__Exercise objective__.
All records below are to be set down exactly, each character intact.

__Available data__.

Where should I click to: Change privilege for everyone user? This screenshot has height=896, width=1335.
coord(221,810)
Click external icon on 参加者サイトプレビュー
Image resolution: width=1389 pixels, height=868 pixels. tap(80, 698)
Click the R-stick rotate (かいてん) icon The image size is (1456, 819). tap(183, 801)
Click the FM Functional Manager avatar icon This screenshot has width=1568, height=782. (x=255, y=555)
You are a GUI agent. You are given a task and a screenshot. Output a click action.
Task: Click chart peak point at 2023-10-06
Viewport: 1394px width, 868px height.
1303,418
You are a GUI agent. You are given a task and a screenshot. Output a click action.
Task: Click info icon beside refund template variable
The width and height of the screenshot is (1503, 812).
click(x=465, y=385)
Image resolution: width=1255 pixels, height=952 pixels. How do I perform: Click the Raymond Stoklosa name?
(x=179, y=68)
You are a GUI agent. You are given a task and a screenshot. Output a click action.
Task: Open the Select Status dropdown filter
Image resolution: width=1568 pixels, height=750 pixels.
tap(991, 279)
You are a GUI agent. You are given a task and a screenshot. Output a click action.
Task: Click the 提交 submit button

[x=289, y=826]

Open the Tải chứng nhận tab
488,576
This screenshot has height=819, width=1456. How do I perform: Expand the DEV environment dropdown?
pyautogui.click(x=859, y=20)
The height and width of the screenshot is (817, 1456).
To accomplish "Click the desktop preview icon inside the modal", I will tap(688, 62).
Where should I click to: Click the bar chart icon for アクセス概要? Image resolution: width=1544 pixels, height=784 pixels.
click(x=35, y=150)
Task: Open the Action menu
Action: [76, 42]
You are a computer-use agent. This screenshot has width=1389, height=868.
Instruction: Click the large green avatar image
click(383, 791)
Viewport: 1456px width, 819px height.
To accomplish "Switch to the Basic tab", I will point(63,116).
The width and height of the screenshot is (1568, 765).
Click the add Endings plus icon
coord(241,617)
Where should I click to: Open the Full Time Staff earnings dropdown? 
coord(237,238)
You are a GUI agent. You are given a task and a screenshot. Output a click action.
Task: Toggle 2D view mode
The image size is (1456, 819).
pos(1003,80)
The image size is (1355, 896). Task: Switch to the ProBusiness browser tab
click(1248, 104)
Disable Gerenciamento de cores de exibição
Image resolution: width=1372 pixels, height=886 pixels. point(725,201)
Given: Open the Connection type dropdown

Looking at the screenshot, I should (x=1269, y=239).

__Answer section__.
Where should I click to: Change privilege for everyone user? This screenshot has height=896, width=1335.
coord(221,810)
Click external icon on 参加者サイトプレビュー
Image resolution: width=1389 pixels, height=868 pixels. tap(80, 698)
Click the R-stick rotate (かいてん) icon The image size is (1456, 819). tap(183, 801)
Click the FM Functional Manager avatar icon This screenshot has width=1568, height=782. (x=255, y=555)
You are a GUI agent. You are given a task and a screenshot. Output a click action.
Task: Click chart peak point at 2023-10-06
Viewport: 1394px width, 868px height.
1303,418
You are a GUI agent. You are given a task and a screenshot. Output a click action.
Task: Click info icon beside refund template variable
The width and height of the screenshot is (1503, 812).
click(x=465, y=385)
Image resolution: width=1255 pixels, height=952 pixels. How do I perform: Click the Raymond Stoklosa name?
(x=179, y=68)
You are a GUI agent. You are given a task and a screenshot. Output a click action.
Task: Open the Select Status dropdown filter
Image resolution: width=1568 pixels, height=750 pixels.
tap(991, 279)
You are a GUI agent. You are given a task and a screenshot. Output a click action.
Task: Click the 提交 submit button

[x=289, y=826]

Open the Tải chứng nhận tab
488,576
This screenshot has height=819, width=1456. How do I perform: Expand the DEV environment dropdown?
pyautogui.click(x=859, y=20)
The height and width of the screenshot is (817, 1456).
To accomplish "Click the desktop preview icon inside the modal", I will tap(688, 62).
Where should I click to: Click the bar chart icon for アクセス概要? Image resolution: width=1544 pixels, height=784 pixels.
click(x=35, y=150)
Task: Open the Action menu
Action: [76, 42]
You are a computer-use agent. This screenshot has width=1389, height=868.
Instruction: Click the large green avatar image
click(383, 791)
Viewport: 1456px width, 819px height.
To accomplish "Switch to the Basic tab", I will point(63,116).
The width and height of the screenshot is (1568, 765).
Click the add Endings plus icon
coord(241,617)
Where should I click to: Open the Full Time Staff earnings dropdown? 
coord(237,238)
You are a GUI agent. You are given a task and a screenshot. Output a click action.
Task: Toggle 2D view mode
The image size is (1456, 819).
pos(1003,80)
The image size is (1355, 896). Task: Switch to the ProBusiness browser tab
click(1248, 104)
Disable Gerenciamento de cores de exibição
Image resolution: width=1372 pixels, height=886 pixels. point(725,201)
Given: Open the Connection type dropdown

Looking at the screenshot, I should (x=1269, y=239).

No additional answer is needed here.